**Set task 1**
Rewrite the rows from the line with "Where should I" up to and including the line with "Screen dimensions: 1397x694", changing "Select" to "Choose" and leaving everything else the same. Omit the pictures from your answer.

::: Passage to read

Although the exclusionary rule continued to be doggedly supported on the ground that to abandon it would put the accused’s immortal soul in jeopardy by inviting him to lie on oath, the attorney general in 1898 asserted to the Parliament which finally lifted the rule: ‘No innocent man will shrink from giving evidence.’

Poor Julian, forbidden by law to testify in his own defence, is unlikely to have had either character evidence or alibi witnesses to help him.

Stephen Sedley
Dorney, Buckinghamshire

On Not Naming Names

Reading Thomas Meaney’s review of my book Free, I was surprised to find several false claims that have circulated on private social media accounts in Albania: that I supported ‘the razing of the National Theatre’ in Tirana in 2020, that the prime minister, Edi Rama, ‘hosted’ my book launch, and that I sit on a committee for higher education which Rama ‘convened’ (LRB, 23 June). I have never expressed views on the theatre project. The book launch was organised by my Albanian publisher, who rented the venue and issued the invitations. It was attended by activists, artists, diplomats and politicians, all in a private capacity. The higher education board is an independent body. And though green cities in general are surely a good thing, I cannot recall supporting Albanian ‘government stunts, such as planting more trees’.

Meaney claims that the sale of my family’s coastal property enabled me ‘to live and study in Italy’. My undergraduate studies were covered entirely by a modest university scholarship. My doctoral studies were funded by the Italian Foreign Ministry, supplemented by occasional work as a translator since I was also supporting my family in Tirana at the time.

Meaney suggests that Free received a hostile reception in Albania but fails to mention that the book won the Lumo Skëndo prize, the most important award in Albania for works of non-fiction. I am accused of ignoring critics yet have regularly addressed their concerns in interviews, with the exception of those who tried to police the memory of an eleven-year-old. Meaney says the book caters to Western tastes but overlooks the fact that it was a number one bestseller in Albania and has been reviewed favourably in several Eastern European countries.

Meaney says that I am ‘reticent about naming names’ in my analysis of Albanian politics. Although I visit the country regularly, I can boast neither his self-confidence nor the in-depth knowledge required to pass judgment on day to day issues. I believe that robust debate is possible without ‘naming names’ – the formulation has a sinister ring to those familiar with communist spies. Democratic politics needs critique, not inquisition. Having spoken regularly in public on the problems of the Albanian socialists, I see no need to go after individuals or engage in character assassination.

::::::

**Set task 2**
According to the letters above, what prize did the book Free win in Albania?

::: Recorded information

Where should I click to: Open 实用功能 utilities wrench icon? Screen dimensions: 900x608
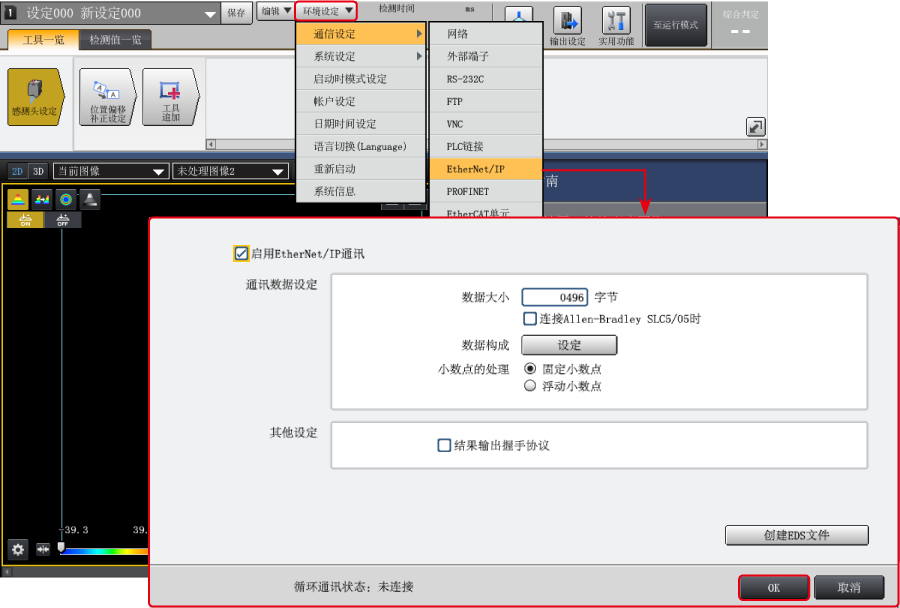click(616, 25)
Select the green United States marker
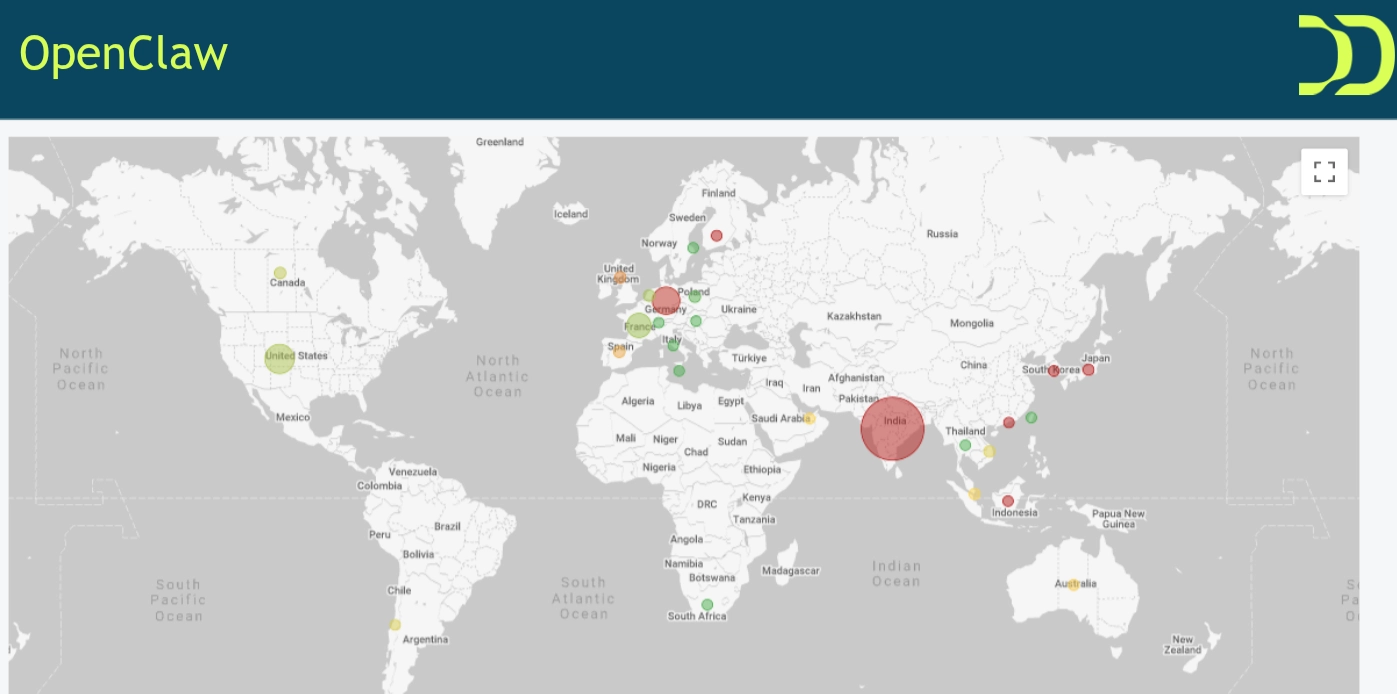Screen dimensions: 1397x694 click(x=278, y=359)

::::::
::: Recorded information

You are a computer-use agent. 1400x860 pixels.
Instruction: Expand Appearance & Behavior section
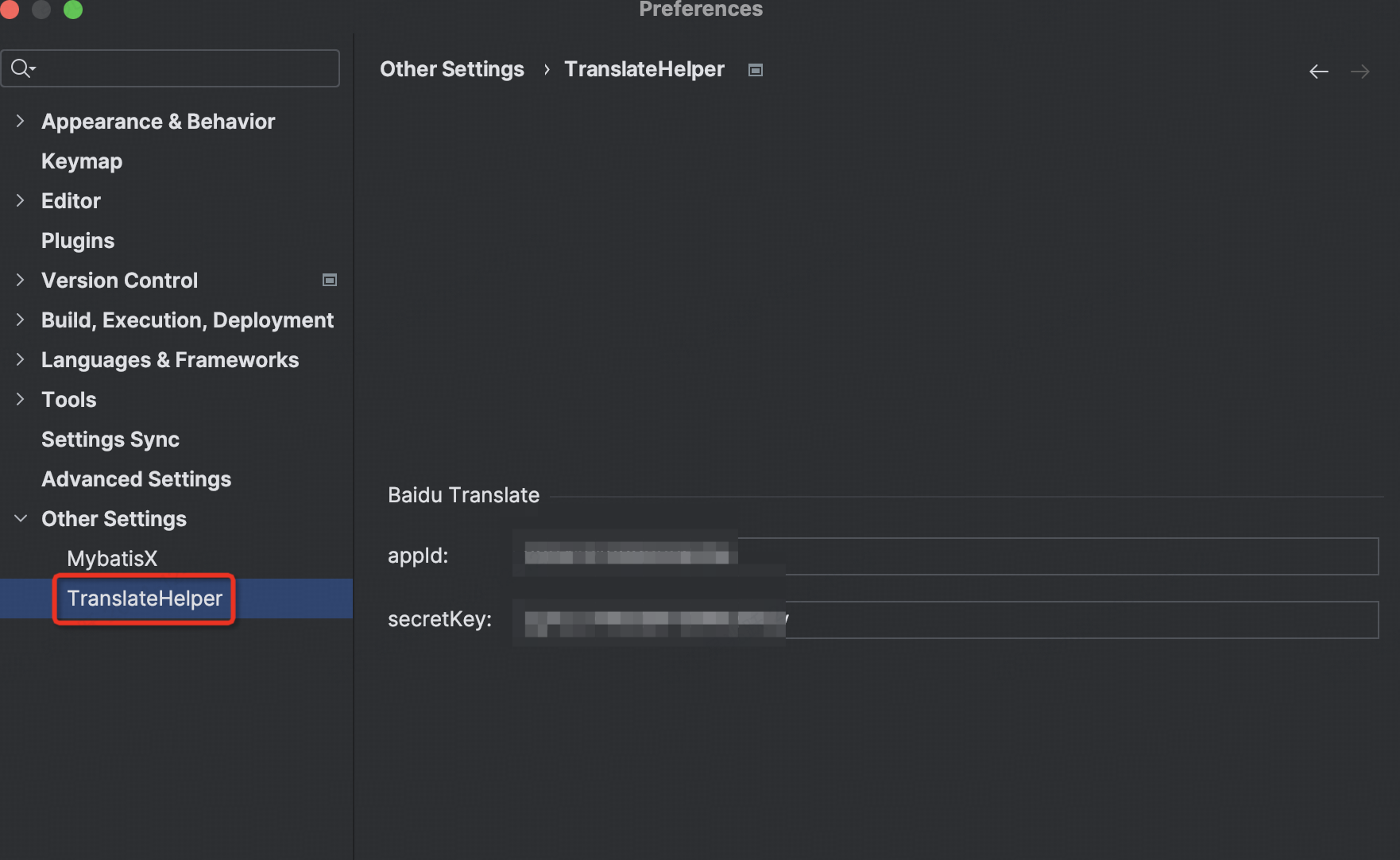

::::::

**Exercise solution 1**
Where should I click to: Open 实用功能 utilities wrench icon? Screen dimensions: 900x608
click(616, 25)
Choose the green United States marker
Screen dimensions: 1397x694 click(x=278, y=359)

**Exercise solution 2**
The Lumo Skëndo prize.